The proposals for compromise between the House and the Senate on the farm bill need Congressional Budget Office (CBO) scores, said Senate Agriculture Committee Chairman Debbie Stabenow (D-MI) this week.  Stabenow also said that the meeting on Wednesday with the other three principal farm bill negotiators – Senate Agriculture Committee Ranking Member Thad Cochran (R-MS), House Agriculture Committee Chairman Frank Lucas (R-OK), and House Ranking Member Collin Peterson (D-MN) has been a good discussion about a broad framework, but that the bill needed to be scored by CBO. Asked whether the four principals would meet Tuesday when the House and Senate return after Veterans Day, Stabenow said the four are in constant communication.

The two weeks beginning this Tuesday are likely to determine whether Congress will finish the farm bill this year. Both the House and the Senate will be in session during that time, but both chambers are scheduled to leave on November 22 for the Thanksgiving break. That schedule would mean that members would return on December 9 for another two-week session before they are expected to depart on December 20 for the Christmas and New Year’s holidays.

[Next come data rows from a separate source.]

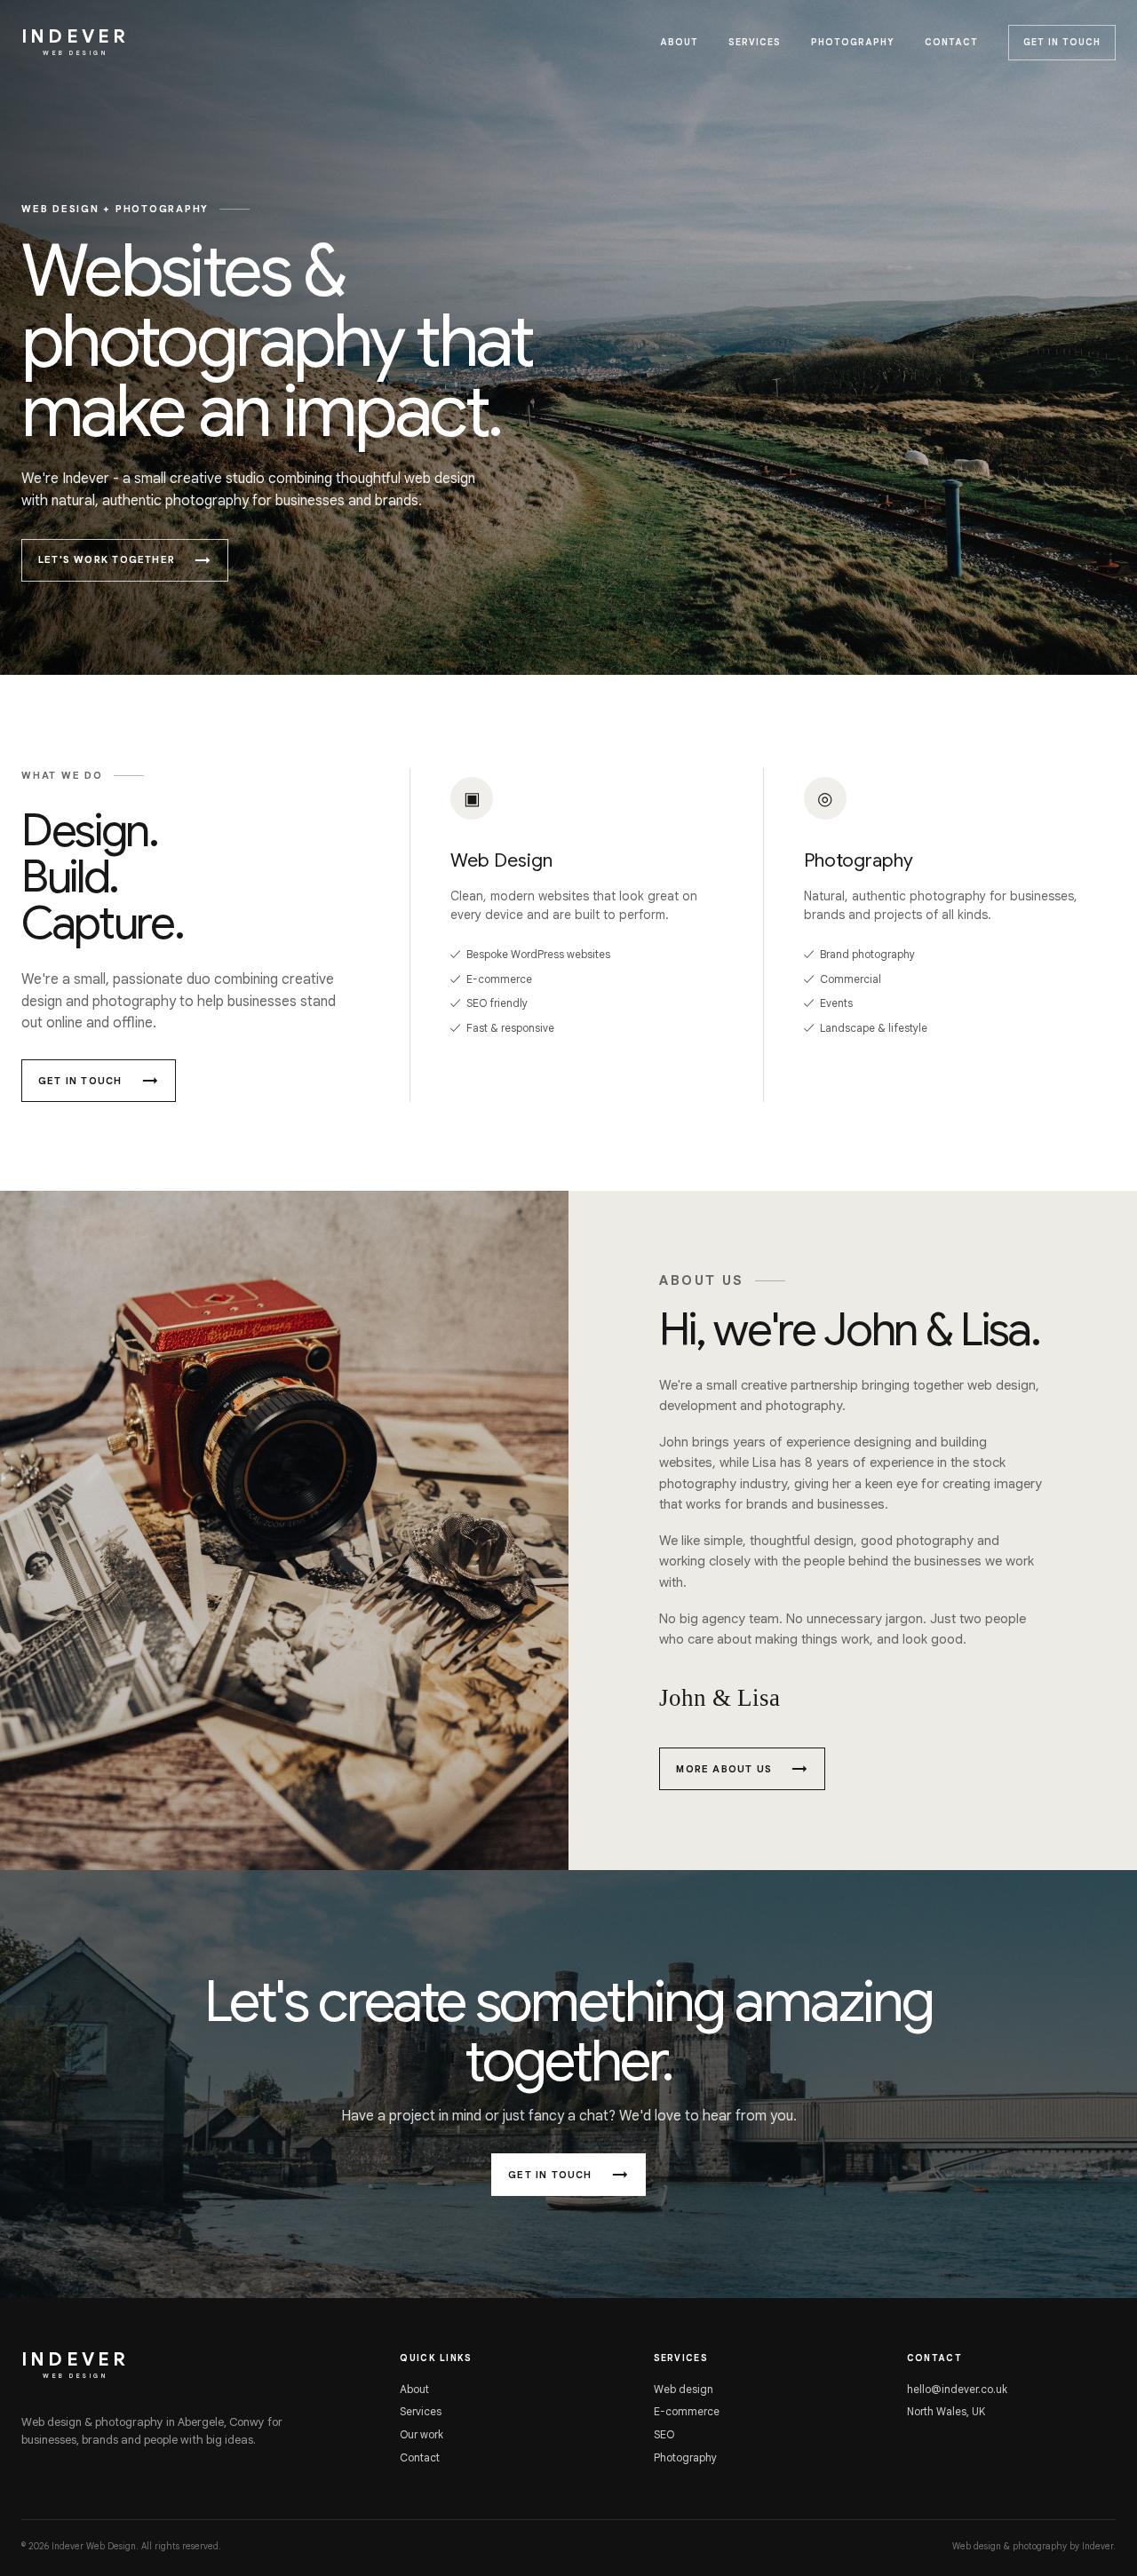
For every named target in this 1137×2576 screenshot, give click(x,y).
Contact (951, 42)
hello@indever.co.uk (957, 2389)
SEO (664, 2434)
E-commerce (687, 2411)
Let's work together (106, 559)
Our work (421, 2434)
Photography (852, 42)
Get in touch (1062, 42)
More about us (724, 1769)
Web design (683, 2389)
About (679, 42)
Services (754, 42)
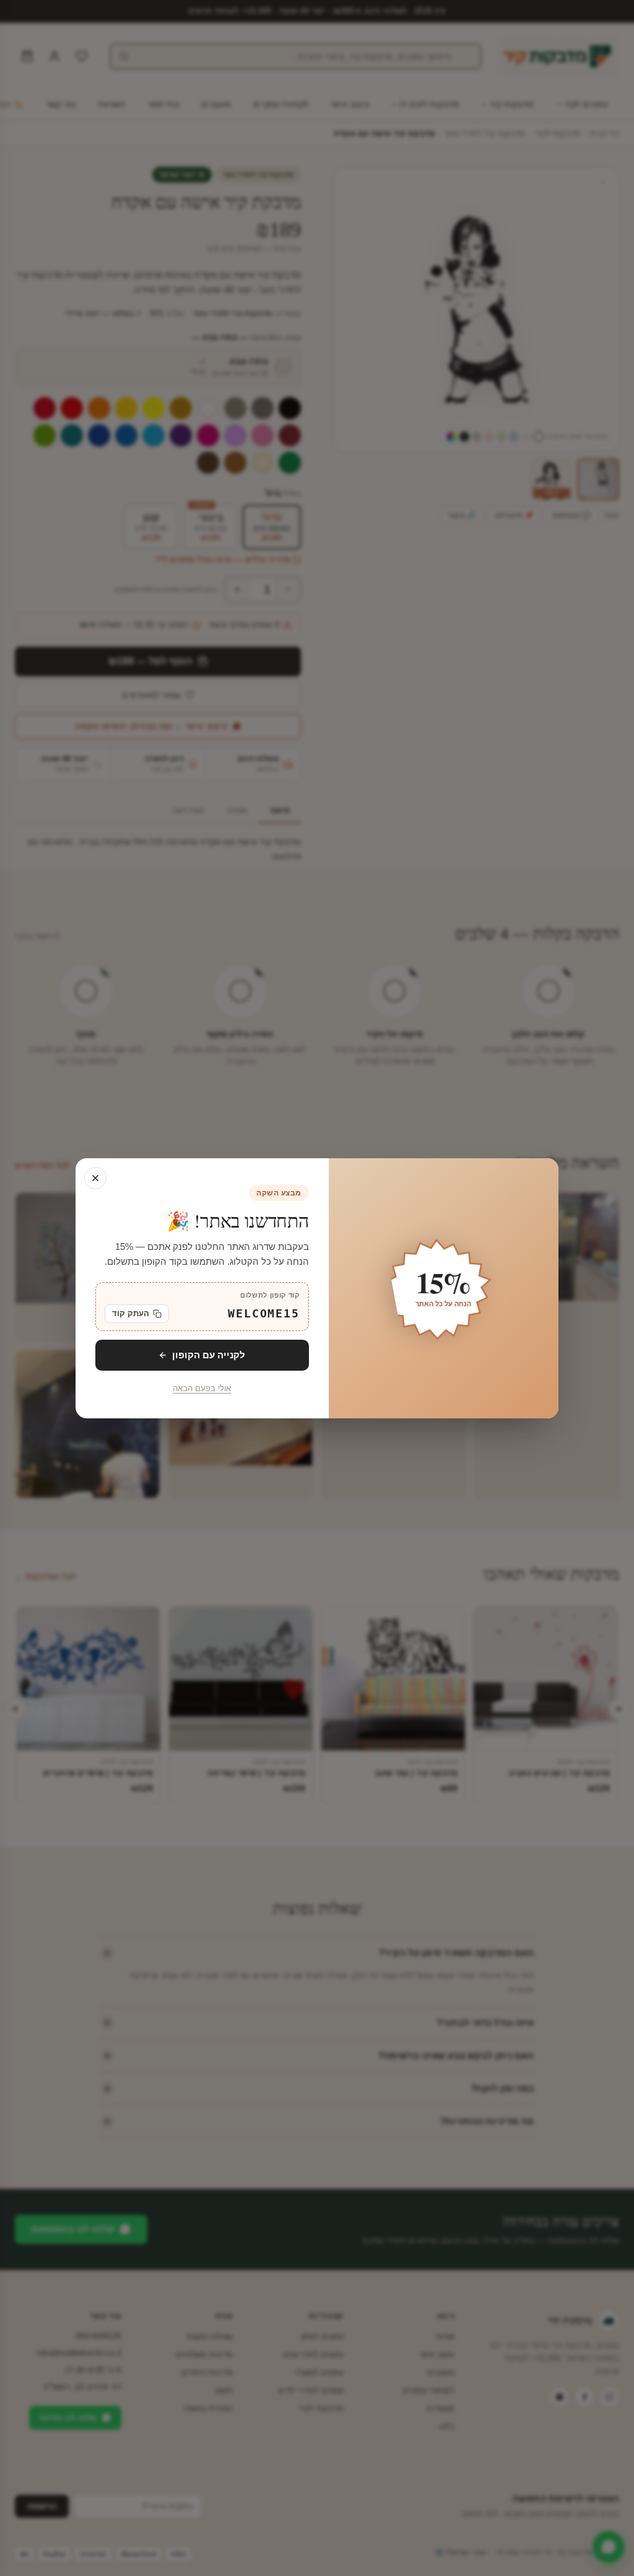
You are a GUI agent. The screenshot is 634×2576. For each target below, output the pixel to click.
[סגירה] (95, 1178)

Although the House- and Senate-passed farm bills do not expire at the end of December because the congressional session will continue for another year, Congress is under pressure to finish the farm bill by then.  That pressure is, in part, to avoid another round of headlines about milk prices skyrocketing if permanent farm laws from 1938 and 1949 go into effect.

Congress only has until January 15 to figure out how to fund the government for the remainder of the fiscal year or face another government shutdown, as the continuing resolution that funds the government at the present time expires on that date. Presently, the Senate is expected to return January 6, while the House is scheduled to come back into session on January 7.